Eleftherios Spartalis, Georgia-Sofia Karachaliou, Laboratory of Experimental Surgery and Surgical Research, National and Kapodistrian University of Athens, Athens 11527, Greece

George Bagias, Department of General, Visceral and Transplant Surgery, University Hospital Essen, Essen 45141, Germany

Dimitrios Moris, Department of Surgery, Duke University Medical Center, Durham, NC 27710, United States

Author contributions: All authors equally contributed to this paper with conception and design of the study, literature review and analysis, drafting and critical revision and editing, and final approval of the final version.

Conflict-of-interest statement: No potential conflicts of interest. No financial support.

Open-Access: This article is an open-access article which was selected by an in-house editor and fully peer-reviewed by external reviewers. It is distributed in accordance with the Creative Commons Attribution Non Commercial (CC BY-NC 4.0) license, which permits others to distribute, remix, adapt, build upon this work non-commercially, and license their derivative works on different terms, provided the original work is properly cited and the use is non-commercial. See: http://creativecommons.org/licenses/by-nc/4.0/

Correspondence to: Dimitrios Moris, MD, MSc, PhD, Academic Fellow, Academic Research, Doctor, Research Fellow, Surgeon, Department of Surgery, Duke University Medical Center, Duke University, 2301 Erwin Rd, Durham, NC 27710, United States. dimitrios.moris@duke.edu

Telephone: +1-216-5716614 Fax: +1-919-3347890

Received: August 7, 2018
Peer-review started: August 7, 2018
First decision: August 30, 2018
Revised: September 2, 2018
Accepted: October 5, 2018
Article in press: October 5, 2018
Published online: November 7, 2018
Processing time: 92 Days and 12.8 Hours

Abstract

Esophageal cancer (EC) presents a high mortality rate, mainly due to its aggressive nature. Squamous cell carcinoma is the most common histological type worldwide, though, a continuous increase in esophageal adenocarcinomas has been noted in the past decades. Common risk factors associated with EC include smoking, alcohol consumption, gastroesophageal reflux disease, Barrett’s esophagus and obesity. In an effort to overcome chemotherapy resistance in oncology, it was discovered that histone acetylation/deacetylation equilibrium is altered in carcinogenesis, leading to changes in chromatin structure and altering expression of genes important in the cell cycle, differentiation and apoptosis. Based on this knowledge, histone acetylation was addressed as a potential novel chemotherapy drug target to repress cancer cell proliferation. There are four classes of histone deacetylases (HDACs) inhibitors with a variety of different mechanisms of actions that render them possible anti-cancer drugs. They arrest the cell cycle, inhibit differentiation and angiogenesis and induce apoptosis. They do not necessarily act on histone proteins, since they can also exert indirect anti-cancer effects, by modifying various cellular proteins. In addition, HDACs have also been associated with increased chemotherapy resistance. Based on the literature, HDACs have been associated with EC, with surveys revealing that increased expression of certain HDACs correlates with advanced TNM stages, tumor grade, metastatic potential and decreased 5-year overall and disease-free survival. The aim of this survey is to elucidate the molecular identity and mechanism of action of HDAC inhibitors as well as verify their potential utility as anti-cancer agents in esophageal cancer.

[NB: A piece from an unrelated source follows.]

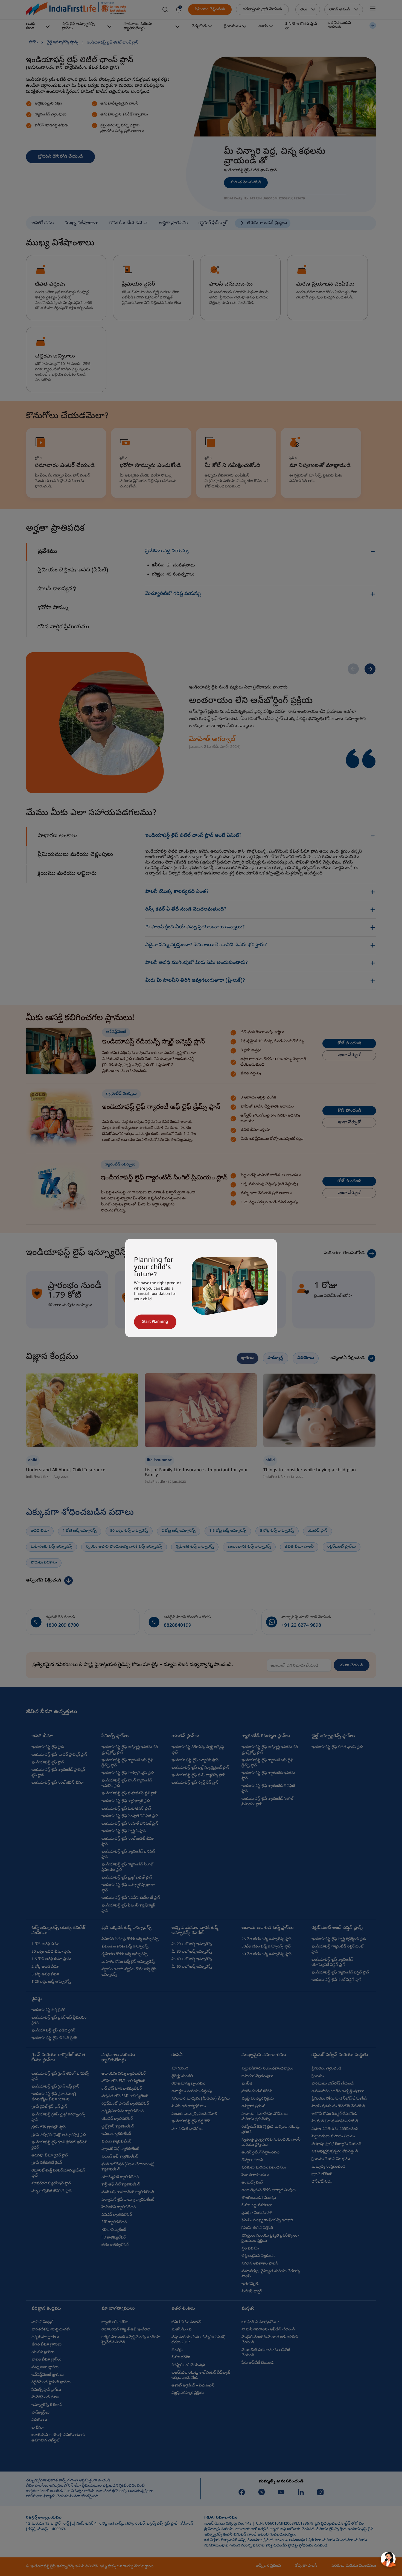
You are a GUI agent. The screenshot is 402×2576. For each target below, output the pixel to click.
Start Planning (155, 1322)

Keywords: Esophageal cancer; Histone deacatylases; Inhibitors; Drugs

Core tip: Esophageal cancer (EC) remains one of the most lethal malignancies, mainly due to its aggressive nature. In an effort to overcome chemotherapy resistance, it was discovered that histone acetylation/deacetylation equilibrium is altered in carcinogenesis, leading to changes in chromatin structure and altering expression of genes important in the cell cycle, differentiation and apoptosis. Therefore, histone acetylation was addressed as a potential novel chemotherapy drug target. Based on the literature, histone deacetylases (HDACs) have been associated with EC, with surveys elucidating that increased expression of certain HDACs correlates with advanced TNM stages, tumor grade, metastatic potential and decreased 5-year overall and disease-free survival.